While the model is accurate and well-constructed, there are a few areas that could be enhanced:

  1. Specific acetylation sites: The model could be more specific about which lysine residues of cGAS are acetylated by KAT5. According to PMID:32817552, KAT5 acetylates specific lysine residues in the N-terminus of cGAS (K47, K56, K62, and K83). Adding this information would increase the model's precision.

  2. Molecular mechanism details: The model could potentially include additional details about how acetylation enhances DNA binding, such as by explaining that acetylation of N-terminal lysines increases the DNA binding affinity of cGAS.

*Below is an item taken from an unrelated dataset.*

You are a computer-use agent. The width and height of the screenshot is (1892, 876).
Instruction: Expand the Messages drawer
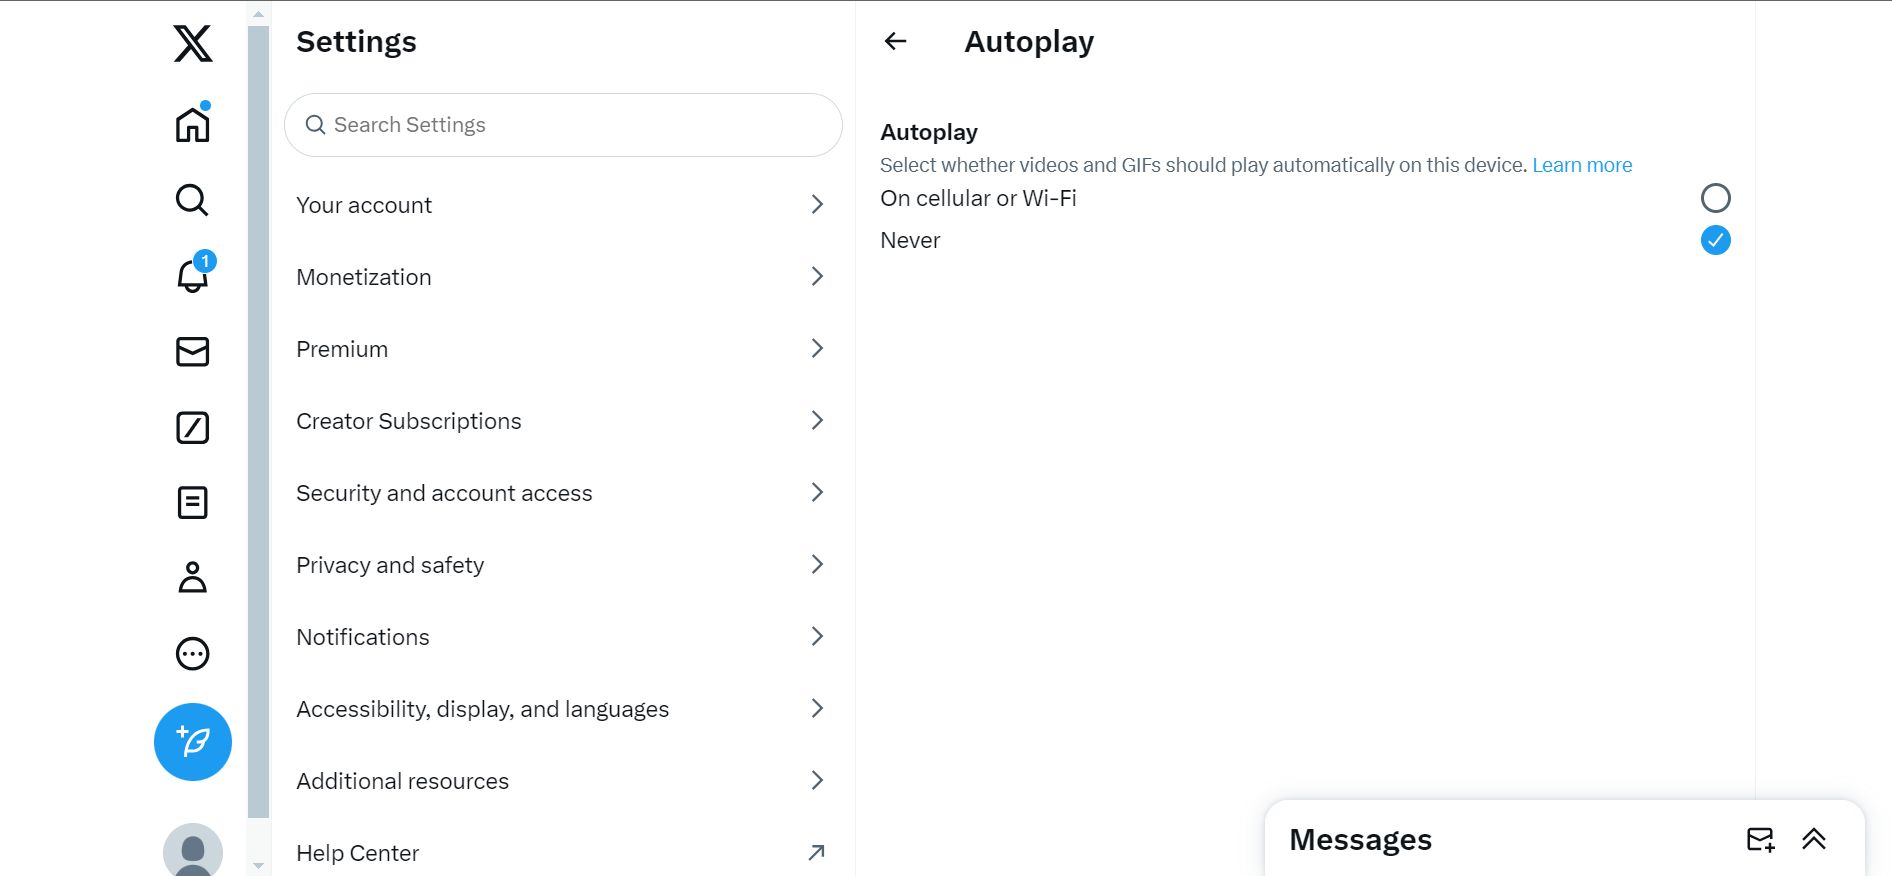click(1814, 839)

  3. Downstream effects: While the model shows the activation of cGAS's 2',3'-cyclic GMP-AMP synthase activity, it doesn't show the production of cGAMP and its effects on STING. Including these downstream steps would make the model more complete.

  4. Nuclear localization vs. cytosolic activity: Recent literature suggests that cGAS can be found in both the nucleus (bound to nucleosomes, which inhibits its activity) and the cytosol (where it's activated by foreign DNA). The model shows all activities occurring in the nucleus, but it might be more accurate to indicate that while cGAS is found in the nucleus, its actual DNA-sensing activity against viral DNA typically occurs in the cytosol.

Conclusion

GO-CAM model 64d5781900000111 is a scientifically accurate and well-constructed representation of the KAT5-mediated activation of cGAS in the cGAS-STING signaling pathway. The model appropriately uses GO terms and relations to capture the causal relationships between molecular activities, and is well-supported by experimental evidence from peer-reviewed publications.

The model correctly captures how KAT5 acetylates cGAS, which enhances cGAS's ability to bind double-stranded DNA, form molecular condensates, and synthesize 2',3'-cyclic GMP-AMP to activate the STING pathway. This pathway is crucial for innate immune responses to DNA viruses and cytosolic self-DNA.

With a few minor enhancements to include more specific details about acetylation sites and subcellular location of activities, this model would provide an even more comprehensive representation of this important signaling pathway.